→ **Text to read**
Post by clawgrip » Wed 07 Jan 2015, 05:36

Lesson 2: Vowels
The Himmaswa vowel system is extremely complex. Vowels are variously distinguished by quality, length, tenseness, various types of phonation (breathy, modal, creaky, rhotic), three types of diphthong (fronting, centering, backing) and two triphthongs. In total, Himmaswa distinguishes 38 distinct vowels that can serve as a syllable nucleus. The orthography is sometimes not uniform in places, but I've been using this orthography for over ten years and have grown quite attached to it. The Himmaswa vowel system is intuitive to me by now, but I think it poses a bit of a challenge to anyone trying to learn the language.

Short vowels
There are seven basic short vowels:
/ɪ ʊ ɛ œ ʌ ɔ a/ <i ou e eu u o a>

Long vowels
Each short vowel has a corresponding long vowel, but length on its own is never phonemic. Each long vowel is supplemented with changes in either tenseness, high offglide, and/or creakiness in one case. The long vowels are as follows:

/iː uː ej yœ̯ ʌu̯ ɔo̯ a̰ː/ <ee oo ey euu uoo oa aa>

You can see that:
+high offglide is characteristic of mid vowels;
+tense occurs on the long versions of all vowels except /ʌ/ and /a/;
+creaky occurs only on the most open vowel, /a/.

→ **Material**
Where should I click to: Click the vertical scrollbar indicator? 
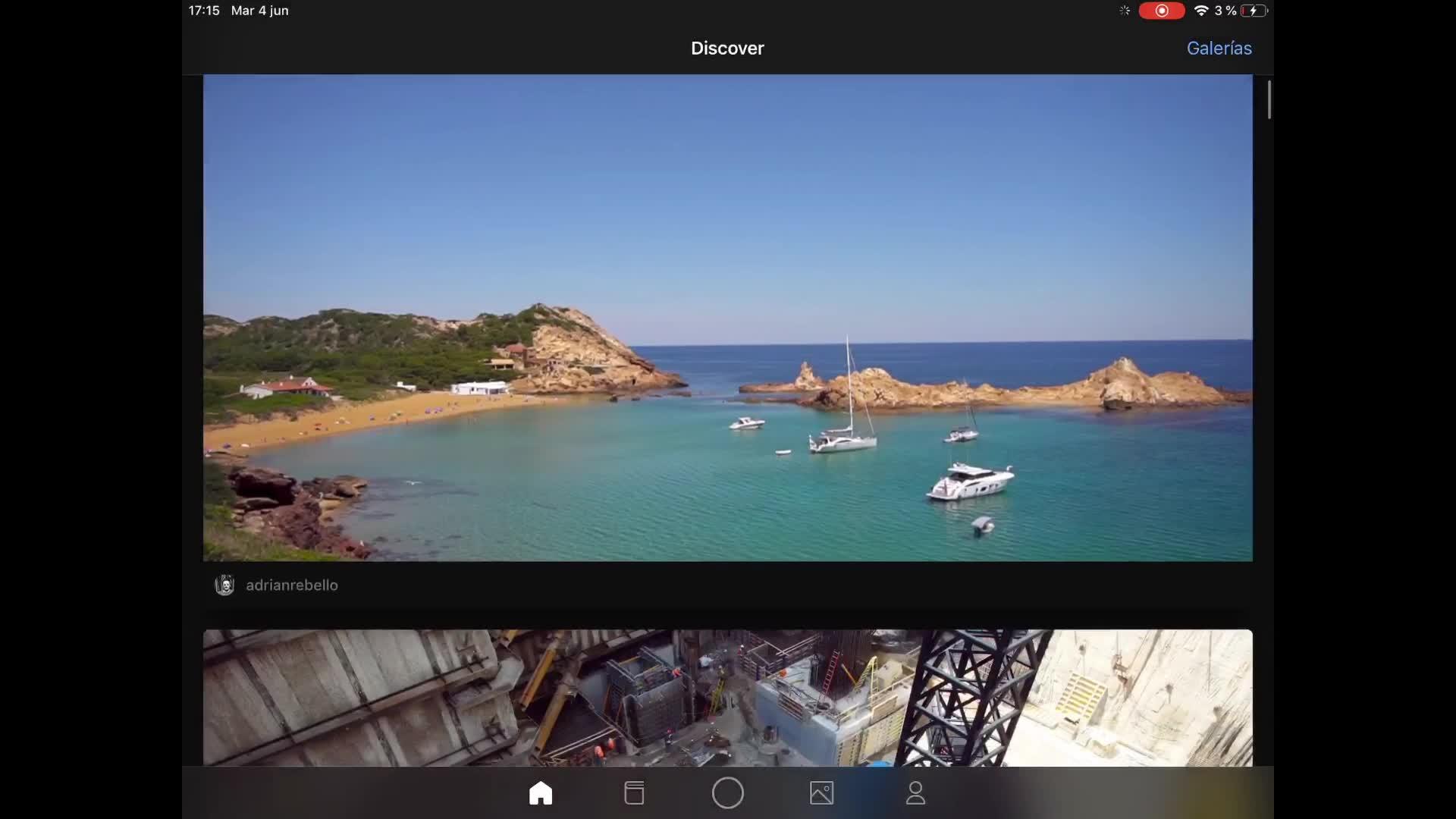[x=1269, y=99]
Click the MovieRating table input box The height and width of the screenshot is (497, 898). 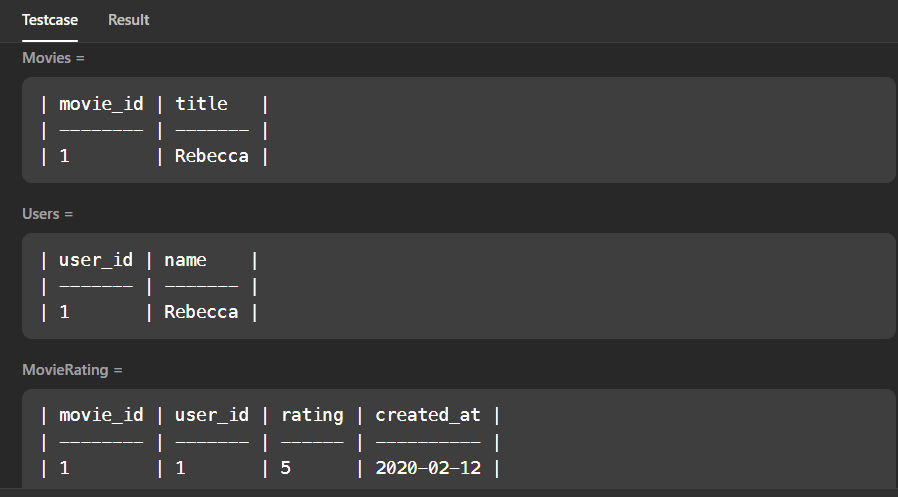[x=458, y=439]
...
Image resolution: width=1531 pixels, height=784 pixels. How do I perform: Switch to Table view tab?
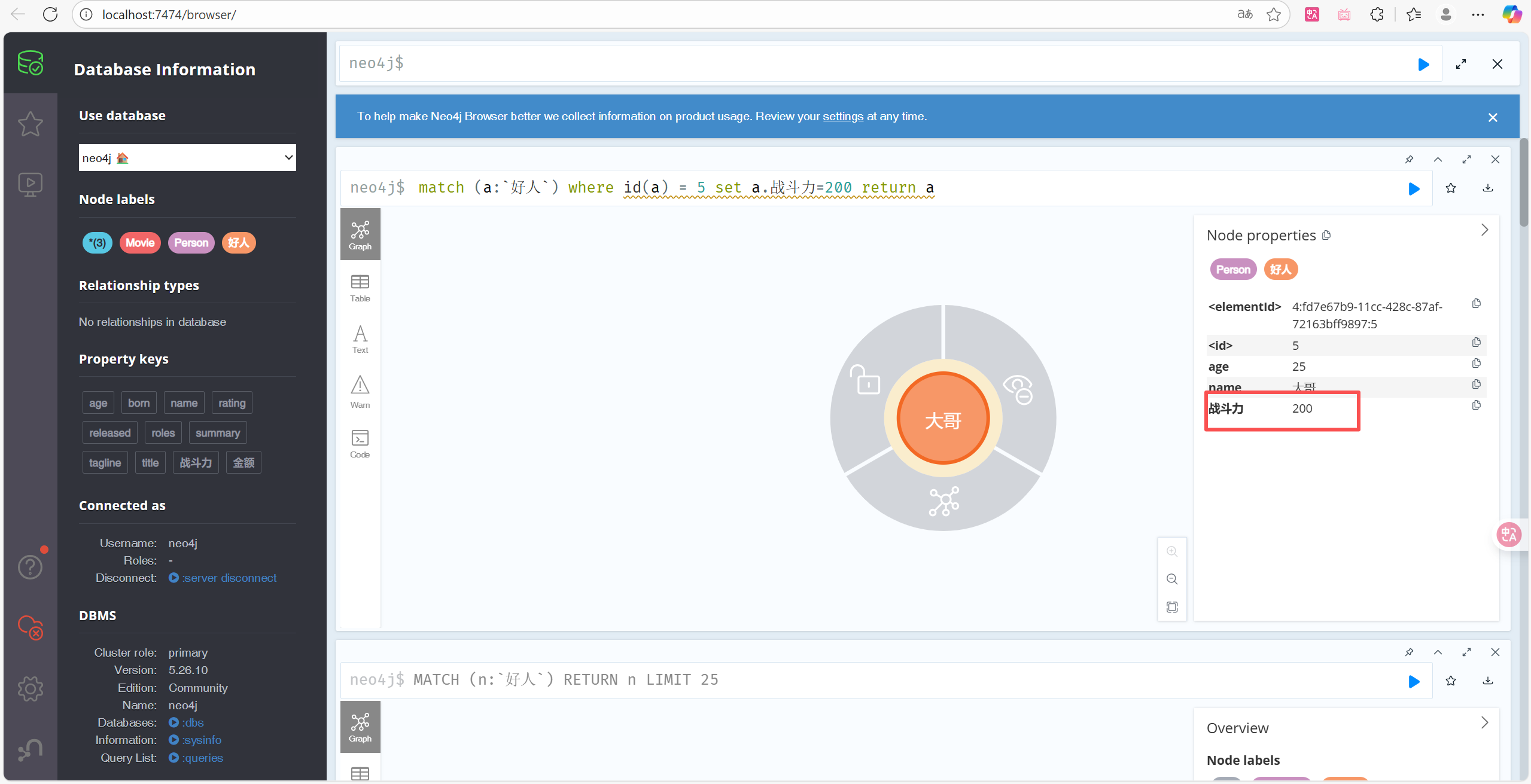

→ **Task instructions**
- a) Shorten the paragraph in the Himmaswa vowel lesson that begins "The Himmaswa vowel system is extremely complex" into a brief bulleted list that keeps its main facts.
- b) In the Himmaswa vowel lesson, how many distinct vowels can serve as a syllable nucleus?
- c) Resume the Himmaswa vowel lesson after its last line.

→ **Written responses**
- a)
- The Himmaswa vowel system is extremely complex.
- Vowels differ by quality, length, tenseness, phonation (breathy, modal, creaky, rhotic), three types of diphthong (fronting, centering, backing) and two triphthongs.
- There are 38 distinct vowels that can serve as a syllable nucleus.
- The orthography is sometimes not uniform, but the writer has used it for over ten years and is attached to it.
- The system now feels intuitive to the writer but may challenge learners.

- b) 38

- c)
Fronting diphthongs
These diphthongs all end with the offglide /j/. Appropriately, only back and central vowels can serve as the core vowel for fronting diphthongs. Following is a list of all fronting diphthongs:

/ʊj əj ɔ̰j aj a̰j/ <ui ay oy aiy ai>

The Roman orthography uses <ui> rather than <uy> for no apparent reason that I can figure. I'm just used to it, so that's what I use. Oh well!

Backing diphthongs
These obviously only occur on front and central vowels. The offglide is variously /w/ or /ɔ̯/. Following is a list:

/iɔ̯ œɔ̯ a̰w/ <io euo ao>

Centering diphthongs
Centering diphthongs are those that end with the offglide /ə̯/. Naturally, only front and back vowels can serve as the base for centring diphthongs. There are four centering diphthongs in Himmaswa:

/iə̯ ɛə̯ /uə̯ i̤ə̯/ <ia ea ua iah>

<ia and iah> are distinguished only by breathiness. We will get to that later.

Triphthongs
There are only two triphthongs. Both take a high vowel (front and back) as their core. The triphthongs are front-to-back and back-to-front, and feature a central vowel.

/iə̯w uə̯j/ <iau ooay>

Rhoticity
Rhotic vowels are those vowels that feature r-colouring. There are four rhotic vowels in Himmaswa, and all of them are long.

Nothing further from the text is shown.